Öyle bir etki bırakmıştı ki bende şefkati, o geceden sadece o anı hatırlar olmuştum.
"Yejin," diye seslendi Sejin. Gözlerim, iki gün boyunca uyumanın verdiği yorgunlukla kapalıydı. Açtığımda ise beyaz ve mavi tonlarındaki hastane odası, beni hiçte güvende hissettirmiyordu.
"Sonunda uyandın," dedi, sanki birkaç saat önce uyanmamışım gibi.
Yorgun gözlerimi sol tarafa çevirdiğimde, endişeli olduğu apaçık belli olan yüzünü gülmeye zorladı. Buruk gülümsemesi endişeli gözleriyle birleşince, hiçte rahatlık verici bir görüntü oluşmamıştı.
"Kendini nasıl hissediyorsun?" diye sordu.
Vereceğim cevaptan önce aklıma takılan sorular, benim için çok daha önemliydi. Neden odada sadece Sejin vardı? Neden diğerleri, Yoongi yanımda değildi? Ah, tabii. Yoongi neden yanıma gelecekti ki?
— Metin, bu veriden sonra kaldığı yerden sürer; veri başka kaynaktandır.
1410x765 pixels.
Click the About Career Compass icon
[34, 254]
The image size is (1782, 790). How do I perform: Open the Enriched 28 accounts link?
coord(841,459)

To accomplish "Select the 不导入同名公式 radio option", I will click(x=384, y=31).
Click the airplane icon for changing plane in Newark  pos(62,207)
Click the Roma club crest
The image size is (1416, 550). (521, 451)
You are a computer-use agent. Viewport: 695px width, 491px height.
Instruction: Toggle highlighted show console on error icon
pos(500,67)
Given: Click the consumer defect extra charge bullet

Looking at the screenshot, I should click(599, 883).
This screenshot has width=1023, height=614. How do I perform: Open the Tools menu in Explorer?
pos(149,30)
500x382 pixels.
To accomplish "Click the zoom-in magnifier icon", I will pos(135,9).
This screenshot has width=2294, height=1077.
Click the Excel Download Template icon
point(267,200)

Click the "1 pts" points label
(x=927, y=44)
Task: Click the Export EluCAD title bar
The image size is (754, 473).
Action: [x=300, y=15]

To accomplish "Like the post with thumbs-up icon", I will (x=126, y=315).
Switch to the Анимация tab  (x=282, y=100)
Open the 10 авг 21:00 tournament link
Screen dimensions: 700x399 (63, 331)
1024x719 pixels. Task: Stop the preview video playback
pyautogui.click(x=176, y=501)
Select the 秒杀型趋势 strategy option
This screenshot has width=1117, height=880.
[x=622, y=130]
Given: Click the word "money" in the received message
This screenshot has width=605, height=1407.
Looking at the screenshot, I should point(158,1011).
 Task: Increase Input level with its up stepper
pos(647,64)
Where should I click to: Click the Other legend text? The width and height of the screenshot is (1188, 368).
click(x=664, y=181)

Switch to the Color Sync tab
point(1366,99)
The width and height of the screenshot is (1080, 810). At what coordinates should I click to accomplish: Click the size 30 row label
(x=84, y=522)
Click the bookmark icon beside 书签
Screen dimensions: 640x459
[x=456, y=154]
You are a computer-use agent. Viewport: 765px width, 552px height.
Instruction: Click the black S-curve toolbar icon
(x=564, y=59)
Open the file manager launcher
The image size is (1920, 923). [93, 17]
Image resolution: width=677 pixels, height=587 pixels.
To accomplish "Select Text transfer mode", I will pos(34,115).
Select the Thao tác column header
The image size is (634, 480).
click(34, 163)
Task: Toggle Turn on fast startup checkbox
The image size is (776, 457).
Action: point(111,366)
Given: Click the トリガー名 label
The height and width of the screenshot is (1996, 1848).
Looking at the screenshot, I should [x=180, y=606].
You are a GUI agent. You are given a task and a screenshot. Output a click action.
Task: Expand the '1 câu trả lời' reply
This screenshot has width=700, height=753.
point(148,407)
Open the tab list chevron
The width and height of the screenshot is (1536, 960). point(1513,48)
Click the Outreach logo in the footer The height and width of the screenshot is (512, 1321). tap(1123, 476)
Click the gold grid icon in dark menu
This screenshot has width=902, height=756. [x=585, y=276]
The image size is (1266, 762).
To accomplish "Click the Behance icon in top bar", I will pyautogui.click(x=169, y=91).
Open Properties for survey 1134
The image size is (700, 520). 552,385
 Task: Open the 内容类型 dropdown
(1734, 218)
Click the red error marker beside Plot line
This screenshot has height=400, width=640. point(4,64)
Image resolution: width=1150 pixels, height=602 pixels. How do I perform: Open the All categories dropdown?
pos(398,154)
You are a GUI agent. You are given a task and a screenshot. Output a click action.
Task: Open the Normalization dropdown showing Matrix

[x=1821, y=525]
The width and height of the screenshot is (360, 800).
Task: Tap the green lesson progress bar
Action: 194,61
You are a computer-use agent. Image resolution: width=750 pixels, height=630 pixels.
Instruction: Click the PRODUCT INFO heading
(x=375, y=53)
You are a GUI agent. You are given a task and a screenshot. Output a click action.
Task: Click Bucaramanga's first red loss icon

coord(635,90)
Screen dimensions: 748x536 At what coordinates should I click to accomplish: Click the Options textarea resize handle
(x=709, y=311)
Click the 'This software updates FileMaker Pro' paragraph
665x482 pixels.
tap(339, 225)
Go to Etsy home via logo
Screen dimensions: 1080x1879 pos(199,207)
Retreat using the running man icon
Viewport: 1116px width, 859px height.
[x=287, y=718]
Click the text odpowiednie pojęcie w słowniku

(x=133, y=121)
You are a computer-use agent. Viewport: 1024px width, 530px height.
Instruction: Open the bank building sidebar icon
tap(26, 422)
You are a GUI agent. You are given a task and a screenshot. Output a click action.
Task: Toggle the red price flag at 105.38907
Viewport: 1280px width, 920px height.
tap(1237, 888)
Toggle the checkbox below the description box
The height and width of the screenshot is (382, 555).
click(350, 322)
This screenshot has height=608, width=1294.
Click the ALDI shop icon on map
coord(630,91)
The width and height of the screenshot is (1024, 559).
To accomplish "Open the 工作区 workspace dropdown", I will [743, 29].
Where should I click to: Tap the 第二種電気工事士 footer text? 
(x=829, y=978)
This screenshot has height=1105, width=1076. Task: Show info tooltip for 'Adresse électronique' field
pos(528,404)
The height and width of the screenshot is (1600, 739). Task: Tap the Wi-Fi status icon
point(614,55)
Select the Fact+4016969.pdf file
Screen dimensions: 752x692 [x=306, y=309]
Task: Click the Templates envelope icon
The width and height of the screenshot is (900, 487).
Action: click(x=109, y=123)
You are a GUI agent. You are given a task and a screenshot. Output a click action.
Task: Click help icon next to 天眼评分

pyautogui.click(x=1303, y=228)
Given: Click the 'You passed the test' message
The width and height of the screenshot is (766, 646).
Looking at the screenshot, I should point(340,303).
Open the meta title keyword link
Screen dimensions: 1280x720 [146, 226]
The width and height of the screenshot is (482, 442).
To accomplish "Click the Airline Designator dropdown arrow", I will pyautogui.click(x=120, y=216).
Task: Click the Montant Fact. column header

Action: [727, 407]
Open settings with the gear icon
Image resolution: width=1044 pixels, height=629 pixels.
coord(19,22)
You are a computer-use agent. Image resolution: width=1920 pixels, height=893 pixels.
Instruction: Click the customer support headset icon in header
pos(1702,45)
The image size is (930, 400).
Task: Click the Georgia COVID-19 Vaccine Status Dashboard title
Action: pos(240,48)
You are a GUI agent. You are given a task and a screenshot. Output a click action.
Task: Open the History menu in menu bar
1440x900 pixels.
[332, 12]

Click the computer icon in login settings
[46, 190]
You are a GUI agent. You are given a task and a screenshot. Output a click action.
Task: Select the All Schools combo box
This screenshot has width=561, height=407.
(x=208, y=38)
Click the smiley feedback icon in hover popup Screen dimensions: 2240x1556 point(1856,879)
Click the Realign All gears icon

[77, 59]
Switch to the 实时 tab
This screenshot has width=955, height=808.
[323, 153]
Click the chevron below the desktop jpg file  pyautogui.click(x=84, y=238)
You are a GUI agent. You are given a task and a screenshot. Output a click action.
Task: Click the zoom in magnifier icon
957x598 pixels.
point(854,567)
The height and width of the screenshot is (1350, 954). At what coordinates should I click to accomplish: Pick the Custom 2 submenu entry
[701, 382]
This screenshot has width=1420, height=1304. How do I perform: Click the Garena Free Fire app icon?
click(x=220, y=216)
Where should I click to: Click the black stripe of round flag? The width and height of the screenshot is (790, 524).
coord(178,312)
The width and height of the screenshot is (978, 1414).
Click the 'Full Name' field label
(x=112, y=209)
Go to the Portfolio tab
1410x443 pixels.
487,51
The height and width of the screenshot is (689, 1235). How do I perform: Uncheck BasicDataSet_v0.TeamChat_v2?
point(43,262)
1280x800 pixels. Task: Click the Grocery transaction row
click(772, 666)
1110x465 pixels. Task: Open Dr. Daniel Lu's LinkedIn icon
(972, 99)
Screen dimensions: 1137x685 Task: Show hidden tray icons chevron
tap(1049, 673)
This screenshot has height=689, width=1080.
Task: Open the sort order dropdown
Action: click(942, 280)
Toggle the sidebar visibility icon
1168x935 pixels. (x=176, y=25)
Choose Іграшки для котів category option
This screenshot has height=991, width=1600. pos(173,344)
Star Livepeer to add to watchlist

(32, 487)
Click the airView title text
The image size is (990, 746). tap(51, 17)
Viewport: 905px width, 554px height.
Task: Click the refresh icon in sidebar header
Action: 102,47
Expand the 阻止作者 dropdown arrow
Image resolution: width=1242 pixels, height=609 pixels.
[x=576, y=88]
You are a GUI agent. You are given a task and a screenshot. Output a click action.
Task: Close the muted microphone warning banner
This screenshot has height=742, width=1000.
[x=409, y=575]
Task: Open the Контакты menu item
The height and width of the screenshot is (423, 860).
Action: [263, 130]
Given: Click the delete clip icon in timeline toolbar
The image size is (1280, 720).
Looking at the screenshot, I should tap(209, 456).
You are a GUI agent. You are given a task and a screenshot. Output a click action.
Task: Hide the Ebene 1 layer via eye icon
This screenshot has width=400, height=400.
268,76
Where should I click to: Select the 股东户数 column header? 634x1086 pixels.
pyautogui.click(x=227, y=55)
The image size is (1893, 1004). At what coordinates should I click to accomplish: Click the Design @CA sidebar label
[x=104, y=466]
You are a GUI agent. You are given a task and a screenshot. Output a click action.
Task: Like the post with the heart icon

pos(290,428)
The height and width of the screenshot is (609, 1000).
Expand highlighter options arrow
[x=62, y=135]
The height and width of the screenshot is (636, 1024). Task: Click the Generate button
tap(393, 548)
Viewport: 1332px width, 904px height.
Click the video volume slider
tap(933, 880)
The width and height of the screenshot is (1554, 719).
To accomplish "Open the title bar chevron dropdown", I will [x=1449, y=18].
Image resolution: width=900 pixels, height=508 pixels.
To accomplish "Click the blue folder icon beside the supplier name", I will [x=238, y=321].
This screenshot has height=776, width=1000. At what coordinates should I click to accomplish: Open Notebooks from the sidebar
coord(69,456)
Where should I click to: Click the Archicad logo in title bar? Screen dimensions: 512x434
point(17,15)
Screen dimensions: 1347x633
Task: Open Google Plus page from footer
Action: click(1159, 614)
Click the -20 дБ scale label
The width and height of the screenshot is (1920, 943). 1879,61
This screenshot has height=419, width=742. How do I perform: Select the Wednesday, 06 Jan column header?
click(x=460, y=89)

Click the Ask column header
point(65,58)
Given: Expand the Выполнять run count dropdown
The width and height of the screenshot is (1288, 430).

Neredeyse benim yüzümden gruptan ayrılacaktı. Sonuçta ben onun baş belası haline gelmiştim.
Cevap vermek istemiyordum. Konuşmak, tek bir kelime etmek bile istemiyordum. Başlarına açtığım bir ton beladan sonra neden hâlâ peşimi bırakıp beni ülkenin diğer ucuna göndermediklerini bile bilmiyordum. Kolay bir çözüm olabilirdi. Onurum zedelense bile en azından normal bir hayata kavuşabilirdim. Tabii onlarda rahat olurlardı. Sonuçta evimi taşıyarak yapmaları gereken her şeyi yapmışlardı. Güvende sayılırdım.
"Yejin?" dedi Sejin. Sesini duymak utanç ve nefret duygusunun bir arada bedenime dolmasına neden oluyordu.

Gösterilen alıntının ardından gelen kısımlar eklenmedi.